There is nothing at all wrong with inviting President Ahmadinejad to meet with the CFR. It is important to gather additional data on, or from, your potential adversary.
But in this case, the visit apparently had an even more important effect. It may have convinced influential, but dovish, U.S. foreign policy advisors to perhaps not be so dovish. Maybe they will now advise their clients and bosses similarly.
If all of this is true, perhaps the State Department should consider funding a cross-country speaking tour for Mr. Ahmadinejad.
A final point. According to TigerHawk's account of the meeting, Mr. Ashton Carter and some of his colleagues seemed a bit baffled by a man so at ease with certainty and his world view.
In their 20s, Mr. Carter and his CFR colleagues were at comfortable Ivy League universities, debating great theories and being urged to open their minds to new ideas, in a totally sheltered world that gave them complete protection to do so.

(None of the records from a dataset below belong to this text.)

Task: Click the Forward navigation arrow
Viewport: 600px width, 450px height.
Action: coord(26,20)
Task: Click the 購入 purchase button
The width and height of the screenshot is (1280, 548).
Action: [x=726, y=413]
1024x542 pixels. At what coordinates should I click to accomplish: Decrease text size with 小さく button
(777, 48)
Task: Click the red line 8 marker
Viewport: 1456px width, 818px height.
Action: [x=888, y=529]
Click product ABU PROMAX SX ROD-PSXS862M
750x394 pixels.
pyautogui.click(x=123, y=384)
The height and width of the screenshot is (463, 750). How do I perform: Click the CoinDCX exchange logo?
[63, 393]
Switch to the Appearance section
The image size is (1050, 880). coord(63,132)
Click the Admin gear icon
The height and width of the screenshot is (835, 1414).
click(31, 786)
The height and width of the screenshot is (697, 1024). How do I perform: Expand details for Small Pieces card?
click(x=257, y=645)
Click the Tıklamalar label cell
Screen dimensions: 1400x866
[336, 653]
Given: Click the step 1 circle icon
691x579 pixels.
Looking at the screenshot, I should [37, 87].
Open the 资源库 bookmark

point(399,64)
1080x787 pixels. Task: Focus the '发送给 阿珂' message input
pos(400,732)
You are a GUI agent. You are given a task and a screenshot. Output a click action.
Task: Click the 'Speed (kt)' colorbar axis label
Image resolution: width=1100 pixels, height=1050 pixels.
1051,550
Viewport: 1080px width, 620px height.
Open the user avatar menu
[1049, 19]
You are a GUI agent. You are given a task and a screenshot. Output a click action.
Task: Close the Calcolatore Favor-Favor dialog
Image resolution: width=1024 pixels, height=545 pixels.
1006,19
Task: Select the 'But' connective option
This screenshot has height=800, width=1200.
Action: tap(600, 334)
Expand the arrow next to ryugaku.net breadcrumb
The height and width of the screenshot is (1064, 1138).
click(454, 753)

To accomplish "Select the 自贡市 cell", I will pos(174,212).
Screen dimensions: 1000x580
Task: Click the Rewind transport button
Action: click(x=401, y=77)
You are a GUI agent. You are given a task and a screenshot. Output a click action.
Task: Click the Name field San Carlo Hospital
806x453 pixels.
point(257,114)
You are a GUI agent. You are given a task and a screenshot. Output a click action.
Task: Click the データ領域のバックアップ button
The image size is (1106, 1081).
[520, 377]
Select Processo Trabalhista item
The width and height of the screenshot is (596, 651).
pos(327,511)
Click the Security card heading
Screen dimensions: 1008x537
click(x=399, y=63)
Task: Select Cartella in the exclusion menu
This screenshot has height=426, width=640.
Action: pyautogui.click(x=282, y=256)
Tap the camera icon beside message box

In his 20s, Mr. Ahmadinejad was attempting to survive Iraqi artillery and rocket bombardment, which included clouds of mustard gas. He then was responsible for recruiting armies of child suicide volunteers to clear Iraqi mine fields with their bodies. After that came "wet work" for the IRGC. One does not prosper in those circumstances, or even survive them, by allowing a free-flowing debate inside one's head. Only certainty and an iron will will do.
Just one more similarity between Mr. Ahmadinejad and Adolf Hitler - the parallels between their younger days.
I don't think Ahmadinejad is a man who listens well, so I expect the CFR learned more from him than he did from them. He may have gone away thinking that the famous two-party conflict in the US is a sham, and the Democrats secretly support Bush.